-- TASK OBJECTIVE --
All lines from the one containing "The width and height of the screenshot is (1344, 598)." down to the final line of the entries below: return them exactly.

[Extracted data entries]
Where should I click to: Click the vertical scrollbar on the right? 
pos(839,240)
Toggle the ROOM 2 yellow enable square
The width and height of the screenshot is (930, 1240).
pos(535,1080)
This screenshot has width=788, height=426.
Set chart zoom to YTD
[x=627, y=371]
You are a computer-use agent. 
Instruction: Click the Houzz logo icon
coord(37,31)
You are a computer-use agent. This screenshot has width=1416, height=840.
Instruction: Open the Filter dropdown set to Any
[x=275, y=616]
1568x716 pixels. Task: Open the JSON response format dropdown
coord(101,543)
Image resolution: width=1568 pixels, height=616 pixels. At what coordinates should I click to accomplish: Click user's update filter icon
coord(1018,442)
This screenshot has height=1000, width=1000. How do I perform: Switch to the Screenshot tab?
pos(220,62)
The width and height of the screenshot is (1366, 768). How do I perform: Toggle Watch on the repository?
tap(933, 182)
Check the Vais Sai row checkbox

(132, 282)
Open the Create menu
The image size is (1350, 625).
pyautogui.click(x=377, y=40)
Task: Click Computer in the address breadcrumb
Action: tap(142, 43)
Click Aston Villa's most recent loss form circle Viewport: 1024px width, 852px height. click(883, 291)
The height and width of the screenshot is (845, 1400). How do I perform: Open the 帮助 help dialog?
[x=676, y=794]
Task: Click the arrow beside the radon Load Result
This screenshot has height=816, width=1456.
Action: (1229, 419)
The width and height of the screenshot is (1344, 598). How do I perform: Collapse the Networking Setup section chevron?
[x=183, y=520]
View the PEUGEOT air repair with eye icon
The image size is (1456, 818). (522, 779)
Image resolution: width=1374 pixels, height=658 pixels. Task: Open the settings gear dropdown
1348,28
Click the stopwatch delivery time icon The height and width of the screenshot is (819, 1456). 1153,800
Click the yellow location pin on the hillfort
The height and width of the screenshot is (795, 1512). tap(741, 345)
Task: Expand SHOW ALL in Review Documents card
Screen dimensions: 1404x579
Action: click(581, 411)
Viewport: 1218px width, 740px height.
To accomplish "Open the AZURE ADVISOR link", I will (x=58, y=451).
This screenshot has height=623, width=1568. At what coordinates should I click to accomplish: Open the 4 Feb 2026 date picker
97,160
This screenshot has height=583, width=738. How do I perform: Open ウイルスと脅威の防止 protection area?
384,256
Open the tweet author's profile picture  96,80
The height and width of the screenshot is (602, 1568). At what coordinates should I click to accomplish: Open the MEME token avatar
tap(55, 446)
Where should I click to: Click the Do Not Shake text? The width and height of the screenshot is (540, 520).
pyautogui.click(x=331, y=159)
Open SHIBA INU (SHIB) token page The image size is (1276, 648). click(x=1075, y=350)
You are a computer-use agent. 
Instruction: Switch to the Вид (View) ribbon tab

-- ANSWER BOX --
The width and height of the screenshot is (1344, 598). How do I perform: Collapse the Networking Setup section chevron?
[x=183, y=520]
View the PEUGEOT air repair with eye icon
The image size is (1456, 818). (522, 779)
Image resolution: width=1374 pixels, height=658 pixels. Task: Open the settings gear dropdown
1348,28
Click the stopwatch delivery time icon The height and width of the screenshot is (819, 1456). 1153,800
Click the yellow location pin on the hillfort
The height and width of the screenshot is (795, 1512). tap(741, 345)
Task: Expand SHOW ALL in Review Documents card
Screen dimensions: 1404x579
Action: click(581, 411)
Viewport: 1218px width, 740px height.
To accomplish "Open the AZURE ADVISOR link", I will (x=58, y=451).
This screenshot has height=623, width=1568. At what coordinates should I click to accomplish: Open the 4 Feb 2026 date picker
97,160
This screenshot has height=583, width=738. How do I perform: Open ウイルスと脅威の防止 protection area?
384,256
Open the tweet author's profile picture  96,80
The height and width of the screenshot is (602, 1568). At what coordinates should I click to accomplish: Open the MEME token avatar
tap(55, 446)
Where should I click to: Click the Do Not Shake text? The width and height of the screenshot is (540, 520).
pyautogui.click(x=331, y=159)
Open SHIBA INU (SHIB) token page The image size is (1276, 648). click(x=1075, y=350)
You are a computer-use agent. 
Instruction: Switch to the Вид (View) ribbon tab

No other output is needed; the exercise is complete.